━━ Source material

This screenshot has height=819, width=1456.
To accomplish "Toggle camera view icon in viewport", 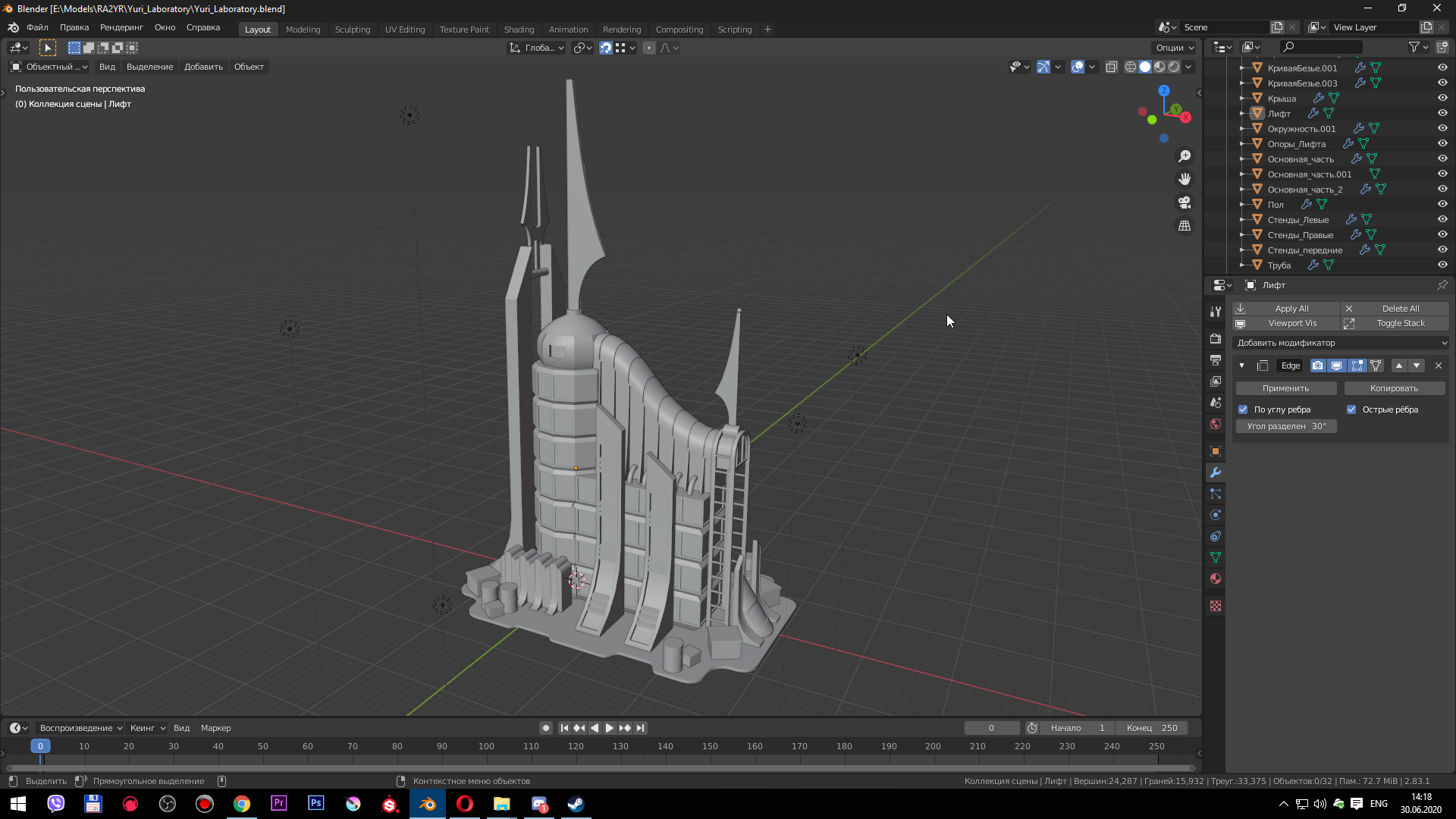I will 1185,202.
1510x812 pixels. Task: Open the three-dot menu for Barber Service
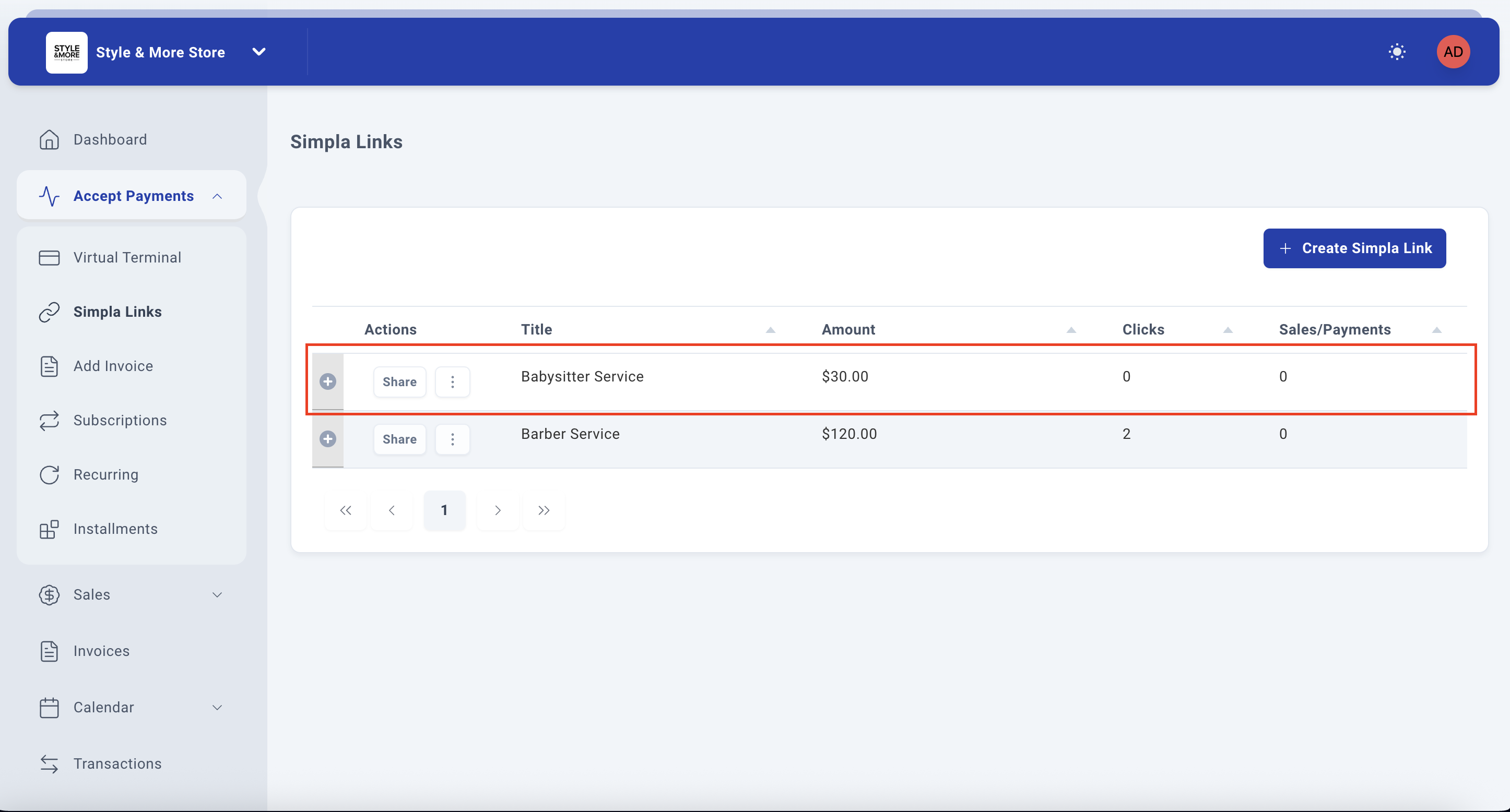pos(452,439)
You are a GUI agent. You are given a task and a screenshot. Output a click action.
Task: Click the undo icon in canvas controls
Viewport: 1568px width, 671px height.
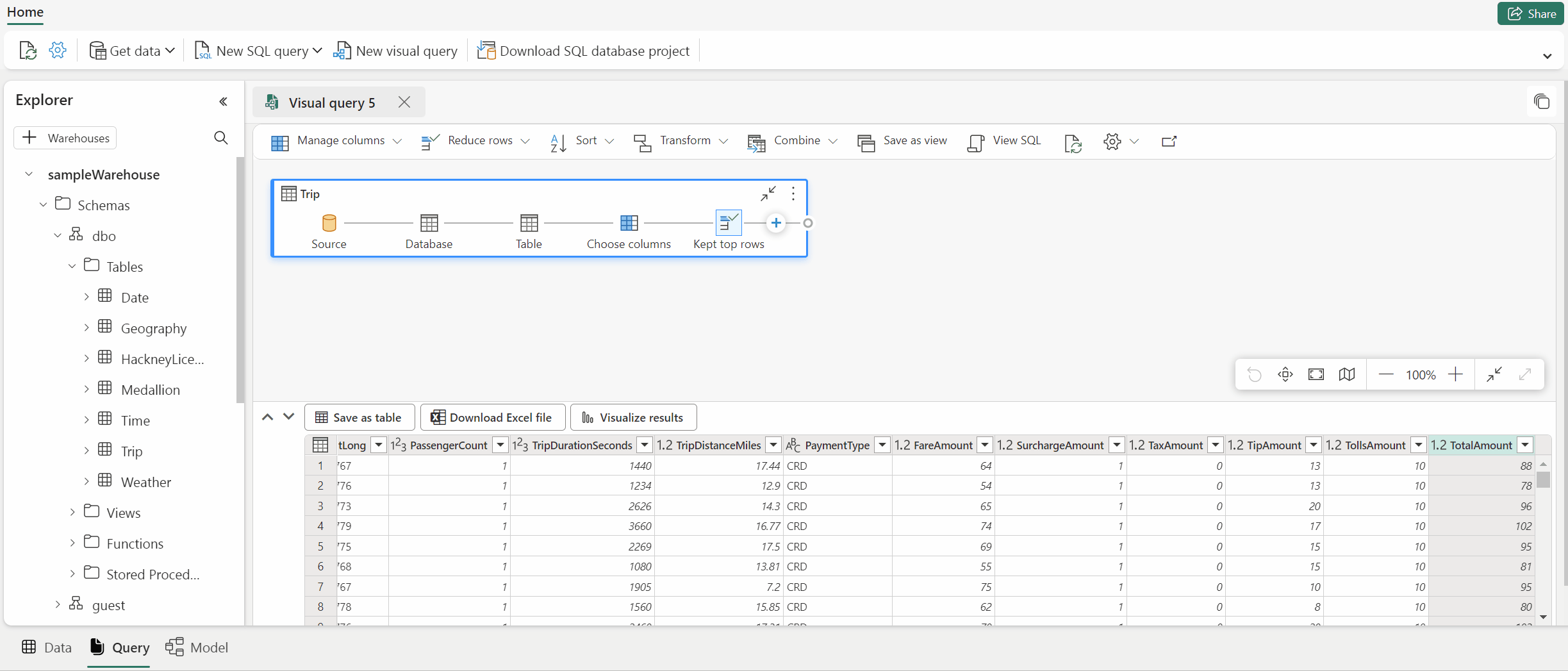click(x=1254, y=374)
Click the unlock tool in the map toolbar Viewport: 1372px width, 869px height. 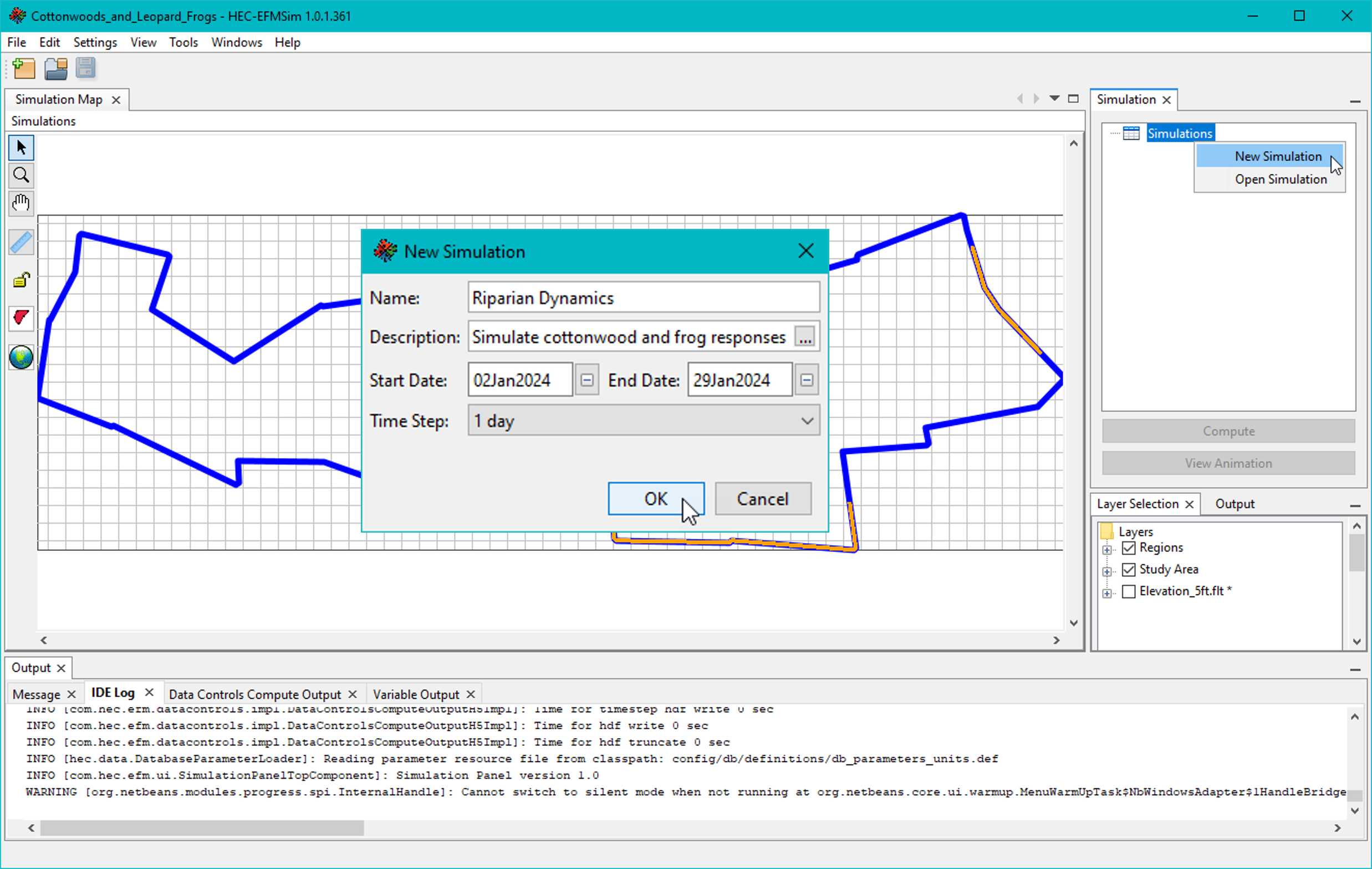(x=21, y=280)
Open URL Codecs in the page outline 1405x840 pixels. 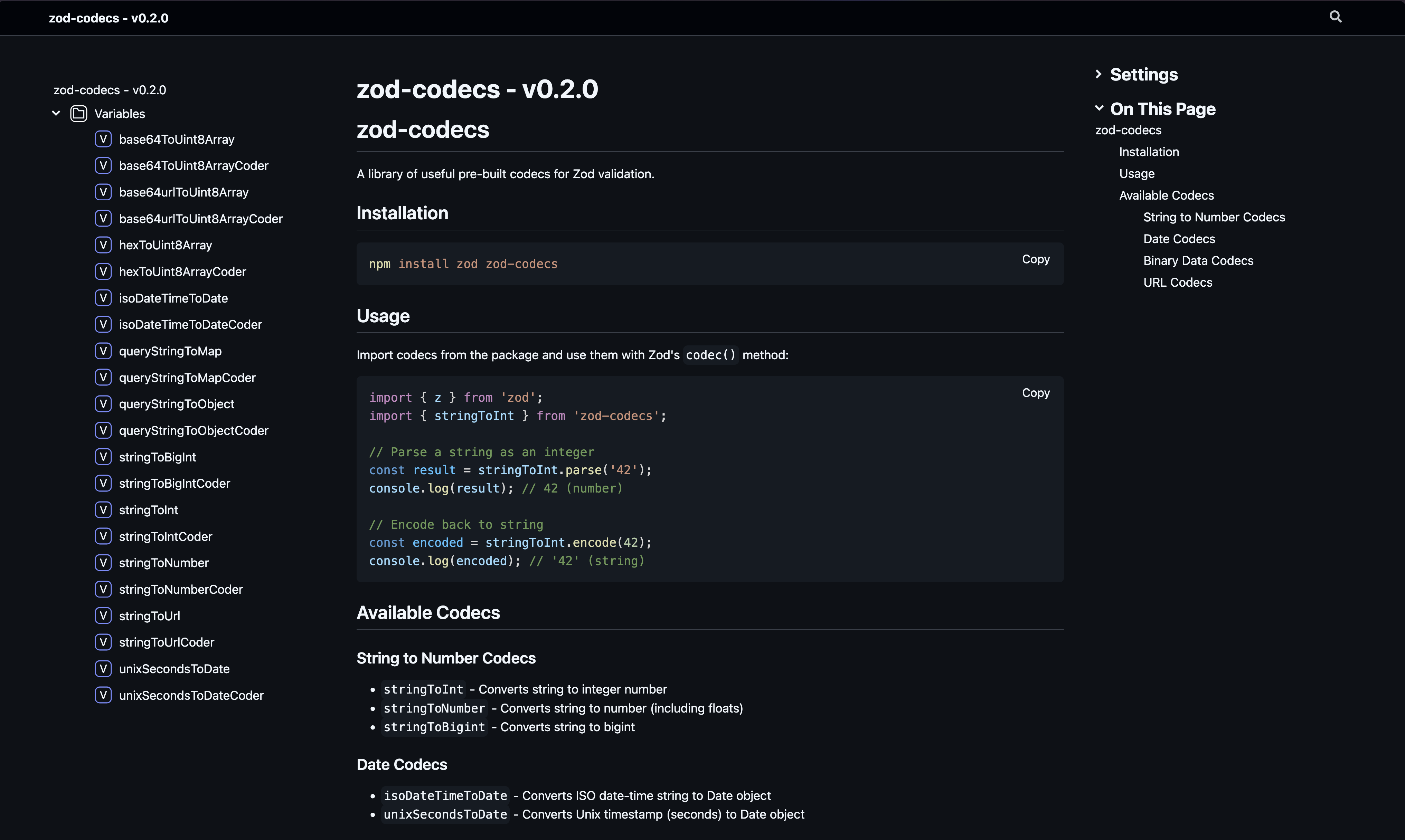pyautogui.click(x=1177, y=282)
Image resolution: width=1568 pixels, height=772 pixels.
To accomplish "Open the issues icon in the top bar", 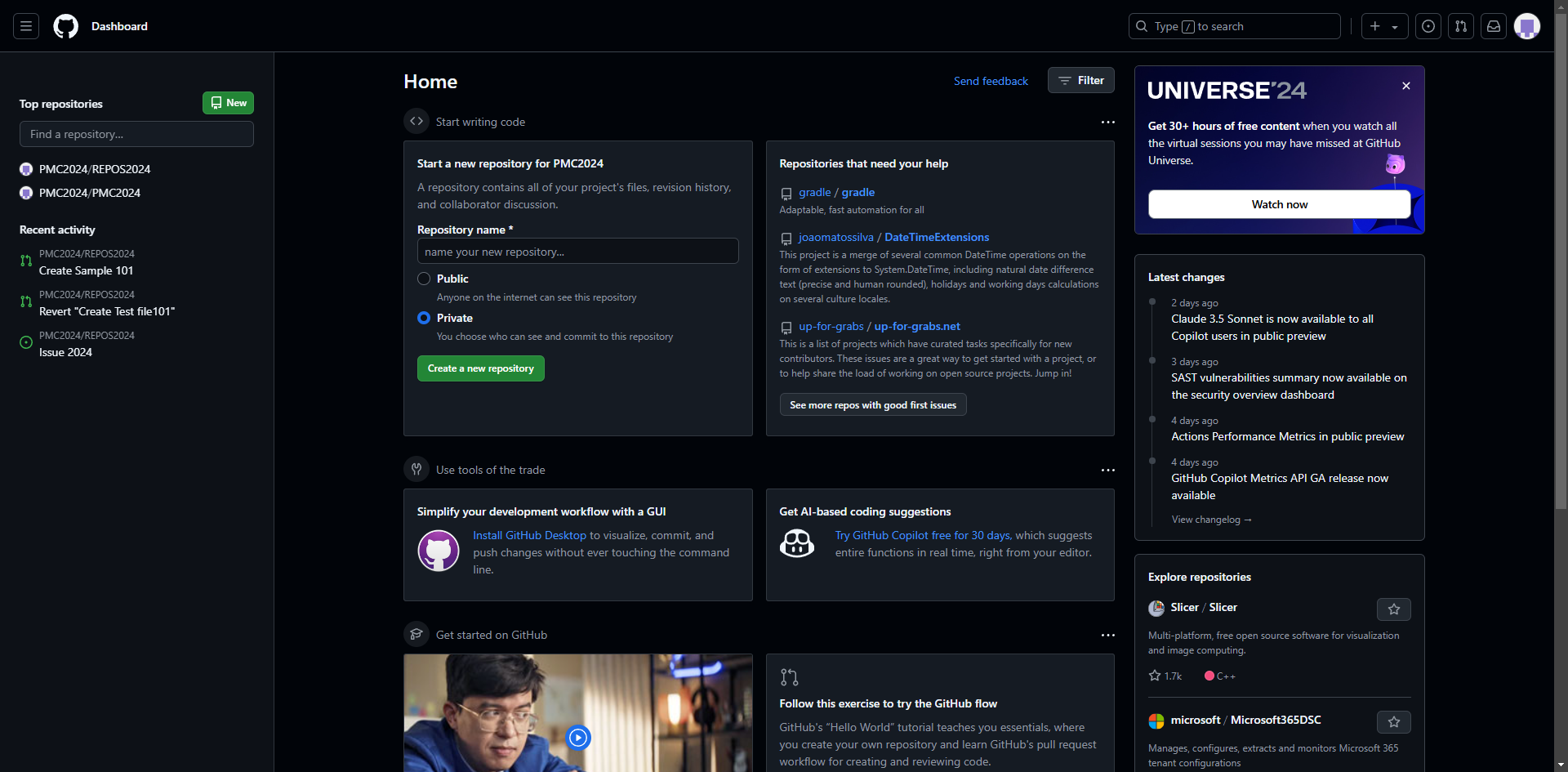I will click(x=1428, y=26).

━━━━

What is needed –
Select all lines in the listing above where the word "screenshot" appears, and show them.

The completed task –
This screenshot has height=819, width=1456.
You are a GUI agent. You are given a task and a screenshot. Output a click action.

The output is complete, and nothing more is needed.